Назвать Помпонацци «главой александристов» можно было лишь из чисто технических соображений для отличения его позиции от позиции «главы аверроистов» Ахиллини. Более того, с учетом отмеченной выше близости психологических взглядов Ибн-Рушда и Помпонацци было бы правомернее считать аверроистом автора трактата «О бессмертии души», чем его оппонентов. В общем, как бы там ни было, знаменитый диспут александристов с аверроистами был по существу внутренним спором единомышленников. И недаром Латеранский собор 1512 г. осудил взгляды и той и другой из спорящих сторон совокупно.

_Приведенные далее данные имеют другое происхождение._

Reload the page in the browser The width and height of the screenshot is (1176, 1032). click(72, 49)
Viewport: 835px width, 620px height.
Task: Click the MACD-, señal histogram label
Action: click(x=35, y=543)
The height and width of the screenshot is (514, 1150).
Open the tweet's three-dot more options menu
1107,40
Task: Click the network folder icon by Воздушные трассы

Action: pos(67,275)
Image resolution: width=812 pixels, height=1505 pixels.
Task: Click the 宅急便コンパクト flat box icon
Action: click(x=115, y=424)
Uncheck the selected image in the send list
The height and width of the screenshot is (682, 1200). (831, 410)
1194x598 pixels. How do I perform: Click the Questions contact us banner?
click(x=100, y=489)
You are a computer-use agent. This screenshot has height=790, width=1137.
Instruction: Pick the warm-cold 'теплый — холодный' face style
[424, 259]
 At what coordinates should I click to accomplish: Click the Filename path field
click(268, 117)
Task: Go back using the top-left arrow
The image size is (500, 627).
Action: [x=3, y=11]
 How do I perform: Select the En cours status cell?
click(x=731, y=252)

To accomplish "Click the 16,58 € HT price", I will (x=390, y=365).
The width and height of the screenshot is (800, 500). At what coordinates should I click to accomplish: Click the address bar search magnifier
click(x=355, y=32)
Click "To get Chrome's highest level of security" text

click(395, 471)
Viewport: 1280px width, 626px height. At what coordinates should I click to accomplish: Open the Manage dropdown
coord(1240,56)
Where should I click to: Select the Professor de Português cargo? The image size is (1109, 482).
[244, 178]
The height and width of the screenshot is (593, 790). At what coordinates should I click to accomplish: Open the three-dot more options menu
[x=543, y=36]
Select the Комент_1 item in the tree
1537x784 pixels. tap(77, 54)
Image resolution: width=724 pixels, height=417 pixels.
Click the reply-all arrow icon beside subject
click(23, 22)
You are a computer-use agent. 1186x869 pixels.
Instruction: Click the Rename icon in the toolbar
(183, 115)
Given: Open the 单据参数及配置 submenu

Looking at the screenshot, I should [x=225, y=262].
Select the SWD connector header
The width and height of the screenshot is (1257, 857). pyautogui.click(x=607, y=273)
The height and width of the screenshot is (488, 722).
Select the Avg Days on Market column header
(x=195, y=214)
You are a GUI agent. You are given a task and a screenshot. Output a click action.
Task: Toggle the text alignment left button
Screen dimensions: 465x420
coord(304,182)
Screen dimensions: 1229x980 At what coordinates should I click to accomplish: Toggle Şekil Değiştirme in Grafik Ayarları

При достаточно широком взгляде на умственную жизнь Италии эпохи Возрождения становится не столь принципиальной несколько более резкая грань, разделявшая аверроистов и Франческо Петрарку (1304–1374), считающегося основоположником европейского гуманизма. Дух взаимоотношений между знаменитым поэтом-гуманистом и последователями Ибн-Рушда хорошо передается в рассказе самого Петрарки о его встрече с одним аверроистом. «Однажды к нему пришел в его библиотеку в Венеции один из тех аверроистов, „которые по обычаю современных философов считают своим непременным долгом лаять на Христа и на его сверхъестественное учение“. Петрарка осмелился в разговоре привести какое-то изречение св. Павла; этот человек нахмурил с пренебрежением брови. „Оставь про себя, — сказал он ему, — ученых такого рода. „Что до меня, то у меня есть учитель, и я знаю, в кого уверовал“[18]“. Петрарка попытался защищать апостола. Аверроист засмеялся. „Ну, — сказал он, — оставайся верным христианином; я же не верю ни одному слову из всех этих басен. Твой Павел, твой Августин и все эти люди, которых ты так уважаешь, были просто болтуны. Ах, если бы ты мог читать Аверроэса!.. Ты увидел бы, насколько он выше их всех!“ Петрарка, с трудом сдержав свой гнев, взял аверроиста за плащ и попросил его больше не приходить. В другой раз, когда Петрарка позволил себе цитату из св. Августина, говоря с одним из этих вольнодумцев, тот возразил: „Какая жалость, что такой гениальный ум верит в такие пустые басни. Но я возлагаю на тебя большую надежду, и когда-нибудь, наверное, ты придешь к нам“» (37, IX, стр. 10–11).
18
Это изречение из II послания к Тимофею (гл. I, ст. 12) цитируется в насмешку и относится к Аверроэсу. — Прим. Э. Ренана.